EDITORIAL
O governo do Estado defronta-se agora com mais um problema: ter de arranjar R$ 233 milhões para não perder ações da Companhia Paranaense de Energia (Copel) que caucionam operações da Banestado Corretora. O clima é de intranquilidade, pois está em jogo o controle acionário da empresa, embora seu presidente, Ingo Hubert, afirme que não há risco algum de isto ocorrer. Não revela, porém, qual a garantia do que afirma.

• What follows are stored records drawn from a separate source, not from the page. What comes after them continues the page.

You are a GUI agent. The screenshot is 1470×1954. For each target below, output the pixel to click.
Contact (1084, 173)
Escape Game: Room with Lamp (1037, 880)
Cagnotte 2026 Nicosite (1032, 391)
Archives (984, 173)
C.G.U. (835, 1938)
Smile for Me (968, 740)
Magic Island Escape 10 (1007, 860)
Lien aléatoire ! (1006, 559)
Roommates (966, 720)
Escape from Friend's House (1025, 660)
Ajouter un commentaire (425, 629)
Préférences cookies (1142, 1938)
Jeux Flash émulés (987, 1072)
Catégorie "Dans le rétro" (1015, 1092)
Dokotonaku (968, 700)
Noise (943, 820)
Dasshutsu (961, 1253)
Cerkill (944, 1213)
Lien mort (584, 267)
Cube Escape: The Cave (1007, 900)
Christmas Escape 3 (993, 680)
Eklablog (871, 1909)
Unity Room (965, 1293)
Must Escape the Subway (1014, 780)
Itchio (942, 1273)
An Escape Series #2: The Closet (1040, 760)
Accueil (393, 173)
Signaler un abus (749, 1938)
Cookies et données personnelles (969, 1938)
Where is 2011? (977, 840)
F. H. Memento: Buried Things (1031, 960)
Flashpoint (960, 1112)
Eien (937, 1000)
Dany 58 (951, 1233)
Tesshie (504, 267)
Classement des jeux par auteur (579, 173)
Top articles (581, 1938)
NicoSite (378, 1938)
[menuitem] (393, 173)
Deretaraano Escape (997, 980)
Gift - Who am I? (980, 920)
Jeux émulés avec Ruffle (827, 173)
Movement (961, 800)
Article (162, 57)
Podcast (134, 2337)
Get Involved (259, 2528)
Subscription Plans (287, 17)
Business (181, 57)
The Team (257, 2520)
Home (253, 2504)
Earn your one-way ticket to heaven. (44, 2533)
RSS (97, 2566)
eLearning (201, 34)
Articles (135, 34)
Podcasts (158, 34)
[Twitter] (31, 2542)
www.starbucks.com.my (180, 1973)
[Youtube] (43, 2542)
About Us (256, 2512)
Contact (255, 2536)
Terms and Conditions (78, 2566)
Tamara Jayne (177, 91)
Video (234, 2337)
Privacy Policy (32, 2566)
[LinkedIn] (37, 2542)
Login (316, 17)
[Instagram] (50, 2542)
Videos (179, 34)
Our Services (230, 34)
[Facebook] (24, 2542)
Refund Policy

A história já é conhecida de todos que acompanham os negócios públicos e conseguem entendê-los, embora seja difícil entender alguns deles, feitos pelo governo do Paraná.
Os fatos: a Banestado Corretora adquiriu em 1996, em operações financeiras, títulos públicos dos governos de Pernambuco, Alagoas e Santa Catarina, e das prefeituras de Osasco e Guarulhos, num total de R$ 350 milhões. A CPI dos Precatórios viria a revelar que esses papéis não poderiam ser honrados pelos emitentes, pois eram fraudulentos, ou seja, os valores correspondentes não foram destinados aos fins que justificaram a emissão. O Estado de Pernambuco quitou seus títulos (no valor de R$ 117 milhões) e o mico caiu para R$ 233 milhões, mas o valor total da caução continua sendo o inicial, pois preciso seria que os demais emitentes de papéis também os liquidassem, o que já se sabe que não ocorrerá. Para a venda do Banestado a exigência do Banco Central foi que o governo do Paraná garantisse aqueles papéis, e as ações da Copel foram a garantia. O adquirente do Banestado, que viria a ser o Banco Itaú, está de posse dessas ações, e agora, ou obtém o resgate ou fica com elas. O governo já anunciou que não tem o dinheiro e que negocia com o Itaú a prorrogação do prazo de vencimento da caução.
A pergunta que os cidadãos comuns fazem é como se deu a compra de títulos dessa qualidade, oriundos de diferentes origens e todos fraudulentos (à exceção dos de Pernambuco).
A questão é de difícil resposta e deve ser investigada para acompanhar o clima de moralização que se registra em outras áreas. O que se sabe, com certeza, é que serviços vitais - como saúde, educação e segurança, para citar os mais importantes - serão sacrificados para cobrir o rombo causado pela operação com títulos podres.
Defronta-se agora o governador Jaime Lerner com este novo problema (que não é tão novo, sendo nova a consequência), não bastassem os outros já existentes.
Se estas questões não resolvidas abalam o governo, abalam muito mais a comunidade paranaense, porque os governos passam e os cidadãos ficam, com todas as sequelas deixadas pelos governantes.